A NIGHT AT THE THEATRE
As the historic nightclub district disappears, small bars have moved in.
The Kings Cross Distillery now operates from the old Ecstasy Adult Book shop and 12 Taps has revived the defunct Bank nightclub. Even the Cross’s oldest cafe, Piccolo Bar, is in the midst of a rebirth after being closed, with an application to relaunch it as a food and wine venue.
Dulcie’s, which opened in 2018 on Darlinghurst Rd, was the first new liquor licence in 15 years, drawn in by cheap rents, infrastructure and nearby restaurants and affluent locals.
“It made us realise that the reason the Cross has always been the Cross is because it has the infrastructure, and that world that you can easily turn on tomorrow if all of a sudden people started paying attention to it,” Martignago said.
“The one element we’re missing is entrepreneurs who are willing to take a risk here.”
One of the futures emerging for the Cross is as a theatre district. There are already five theatres and hopes are pinned on returning the 1939 Metro Minerva Theatre as a creative space, bringing up to six nights a week worth of patrons.
The addition would help
fire up the precinct further along Darlinghurst Rd where “for lease” signs litter shopfronts. With little clarity on what’s ahead, building owners have made few improvements but that could be about to change.
The Darlinghurst side of Oxford St will be renovated from June, and as those tenancies are dispersed, there’s discussion to relocate some to Darlinghurst Rd and Victoria St.

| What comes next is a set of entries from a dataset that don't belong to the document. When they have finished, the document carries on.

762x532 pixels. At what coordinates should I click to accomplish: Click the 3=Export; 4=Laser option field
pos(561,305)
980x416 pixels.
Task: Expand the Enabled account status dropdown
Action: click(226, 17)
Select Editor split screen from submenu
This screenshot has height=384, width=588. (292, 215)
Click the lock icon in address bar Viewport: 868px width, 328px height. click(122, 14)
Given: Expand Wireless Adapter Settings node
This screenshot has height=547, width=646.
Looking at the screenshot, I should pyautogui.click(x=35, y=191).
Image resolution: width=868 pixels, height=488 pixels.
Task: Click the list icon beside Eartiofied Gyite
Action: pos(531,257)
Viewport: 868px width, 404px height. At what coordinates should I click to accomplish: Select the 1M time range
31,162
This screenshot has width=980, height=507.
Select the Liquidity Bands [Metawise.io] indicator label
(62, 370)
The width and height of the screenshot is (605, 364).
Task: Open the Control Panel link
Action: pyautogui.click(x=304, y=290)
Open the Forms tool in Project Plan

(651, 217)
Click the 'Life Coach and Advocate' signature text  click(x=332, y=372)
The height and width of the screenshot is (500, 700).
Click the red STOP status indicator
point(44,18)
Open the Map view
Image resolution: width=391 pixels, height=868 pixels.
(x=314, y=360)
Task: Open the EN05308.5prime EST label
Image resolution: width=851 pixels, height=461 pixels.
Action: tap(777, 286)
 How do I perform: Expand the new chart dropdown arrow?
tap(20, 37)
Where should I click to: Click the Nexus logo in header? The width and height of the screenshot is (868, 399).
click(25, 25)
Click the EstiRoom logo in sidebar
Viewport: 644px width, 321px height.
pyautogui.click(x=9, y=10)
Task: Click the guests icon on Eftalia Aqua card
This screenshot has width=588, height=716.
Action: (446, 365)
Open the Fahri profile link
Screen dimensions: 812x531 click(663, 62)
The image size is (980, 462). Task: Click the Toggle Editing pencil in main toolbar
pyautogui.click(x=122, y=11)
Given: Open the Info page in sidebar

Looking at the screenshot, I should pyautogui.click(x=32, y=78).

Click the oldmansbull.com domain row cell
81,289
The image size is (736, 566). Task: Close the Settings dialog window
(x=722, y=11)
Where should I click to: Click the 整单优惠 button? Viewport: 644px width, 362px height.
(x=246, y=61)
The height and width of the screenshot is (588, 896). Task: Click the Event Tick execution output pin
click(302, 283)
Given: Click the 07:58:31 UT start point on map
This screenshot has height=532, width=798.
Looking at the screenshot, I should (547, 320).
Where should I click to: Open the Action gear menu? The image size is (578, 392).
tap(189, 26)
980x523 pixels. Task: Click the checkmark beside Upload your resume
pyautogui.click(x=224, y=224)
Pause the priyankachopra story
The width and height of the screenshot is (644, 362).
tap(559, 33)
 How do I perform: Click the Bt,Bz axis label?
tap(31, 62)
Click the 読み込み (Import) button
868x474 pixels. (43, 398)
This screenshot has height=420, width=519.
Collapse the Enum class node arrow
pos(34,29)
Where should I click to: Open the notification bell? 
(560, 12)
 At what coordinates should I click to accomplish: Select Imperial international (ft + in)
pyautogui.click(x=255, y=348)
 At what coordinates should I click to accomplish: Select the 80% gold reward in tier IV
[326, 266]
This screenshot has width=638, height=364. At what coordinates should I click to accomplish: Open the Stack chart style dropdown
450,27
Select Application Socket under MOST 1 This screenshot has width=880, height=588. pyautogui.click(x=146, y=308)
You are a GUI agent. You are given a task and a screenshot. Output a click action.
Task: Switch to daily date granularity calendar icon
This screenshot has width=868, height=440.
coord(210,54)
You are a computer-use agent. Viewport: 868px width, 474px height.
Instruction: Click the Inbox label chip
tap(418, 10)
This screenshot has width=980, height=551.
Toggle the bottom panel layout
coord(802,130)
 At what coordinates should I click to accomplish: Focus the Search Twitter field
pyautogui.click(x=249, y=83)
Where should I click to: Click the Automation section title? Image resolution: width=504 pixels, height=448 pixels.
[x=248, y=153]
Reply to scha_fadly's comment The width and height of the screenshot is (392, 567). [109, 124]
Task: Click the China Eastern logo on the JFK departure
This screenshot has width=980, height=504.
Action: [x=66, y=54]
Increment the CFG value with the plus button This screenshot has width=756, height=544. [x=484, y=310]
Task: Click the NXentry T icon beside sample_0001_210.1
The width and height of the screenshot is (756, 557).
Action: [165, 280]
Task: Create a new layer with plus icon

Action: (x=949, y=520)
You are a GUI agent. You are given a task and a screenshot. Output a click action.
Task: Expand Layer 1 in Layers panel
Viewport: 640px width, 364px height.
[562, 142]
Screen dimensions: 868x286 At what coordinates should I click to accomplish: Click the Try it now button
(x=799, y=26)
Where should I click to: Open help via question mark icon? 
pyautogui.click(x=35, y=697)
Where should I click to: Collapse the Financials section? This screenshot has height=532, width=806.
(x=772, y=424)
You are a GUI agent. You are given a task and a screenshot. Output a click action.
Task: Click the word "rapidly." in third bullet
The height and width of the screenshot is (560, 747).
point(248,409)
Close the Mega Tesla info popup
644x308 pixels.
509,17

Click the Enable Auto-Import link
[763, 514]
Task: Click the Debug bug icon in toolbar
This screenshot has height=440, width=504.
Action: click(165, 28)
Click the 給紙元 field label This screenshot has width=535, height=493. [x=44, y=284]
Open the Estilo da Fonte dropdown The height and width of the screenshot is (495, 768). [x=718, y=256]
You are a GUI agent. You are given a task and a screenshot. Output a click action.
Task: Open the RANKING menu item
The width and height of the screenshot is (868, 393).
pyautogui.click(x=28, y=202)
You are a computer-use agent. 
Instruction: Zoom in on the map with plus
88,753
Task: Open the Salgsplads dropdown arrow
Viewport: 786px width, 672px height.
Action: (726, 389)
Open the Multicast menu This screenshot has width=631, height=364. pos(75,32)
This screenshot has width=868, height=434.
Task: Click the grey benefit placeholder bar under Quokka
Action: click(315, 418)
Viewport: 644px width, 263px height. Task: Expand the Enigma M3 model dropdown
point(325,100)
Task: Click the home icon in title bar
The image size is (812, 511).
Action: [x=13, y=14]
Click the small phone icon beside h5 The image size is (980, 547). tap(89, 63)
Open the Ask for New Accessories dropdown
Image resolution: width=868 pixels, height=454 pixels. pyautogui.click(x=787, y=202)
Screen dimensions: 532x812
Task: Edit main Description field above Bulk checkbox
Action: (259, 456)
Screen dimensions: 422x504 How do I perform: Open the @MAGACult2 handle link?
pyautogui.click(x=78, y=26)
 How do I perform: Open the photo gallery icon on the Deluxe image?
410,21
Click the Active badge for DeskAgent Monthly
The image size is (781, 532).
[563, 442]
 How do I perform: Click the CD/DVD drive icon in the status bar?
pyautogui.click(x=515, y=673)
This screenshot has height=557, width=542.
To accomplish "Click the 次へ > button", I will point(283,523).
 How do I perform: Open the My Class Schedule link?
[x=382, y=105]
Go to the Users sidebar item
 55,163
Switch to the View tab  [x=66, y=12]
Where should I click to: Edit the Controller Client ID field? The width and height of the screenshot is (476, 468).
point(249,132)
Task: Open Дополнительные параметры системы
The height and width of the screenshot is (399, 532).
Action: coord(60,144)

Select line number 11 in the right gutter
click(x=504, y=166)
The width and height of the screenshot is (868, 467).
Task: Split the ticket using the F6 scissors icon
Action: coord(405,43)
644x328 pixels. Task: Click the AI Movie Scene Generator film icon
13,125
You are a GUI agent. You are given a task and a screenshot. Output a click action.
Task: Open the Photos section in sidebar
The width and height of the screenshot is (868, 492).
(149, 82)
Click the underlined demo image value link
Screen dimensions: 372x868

Darlinghurst Rd could even become the next Oxford St, with space for arts institutions, clothing, bookshops and cafes to move in and activate the day and night trade.
PROTECTING DIVERSITY
The days of one-stop party hubs are over in Sydney. The City of Sydney is developing 24-hour trading precincts across the CBD, and in neighbourhoods from North Alexandria to Redfern, encouraging a broader range of options in line with other global cities.
Deputy Mayor Jess Scully said as the next five to 10 years sees a more sophisticated “adult contemporary” night-life bed in, businesses needed support to transition.
“But we also need the state government to come to the party and invest and support those businesses that are going through that transition and help more consciously chart a future for the Cross than happened with the introduction of lockouts,” she said.
“You wouldn’t have had the revival of the Cross we’re seeing now and the new future of the Cross if people’s immediate needs hadn’t been taken care of by establishing a place like the medically supervised injecting room 20 years ago,” she said.
“I don’t want to see all of the rough edges of the Cross sanded over. It’s a beautiful, creative and interesting place and I think it is that way, in part, because it recognises the nuance and diversity of humanity.”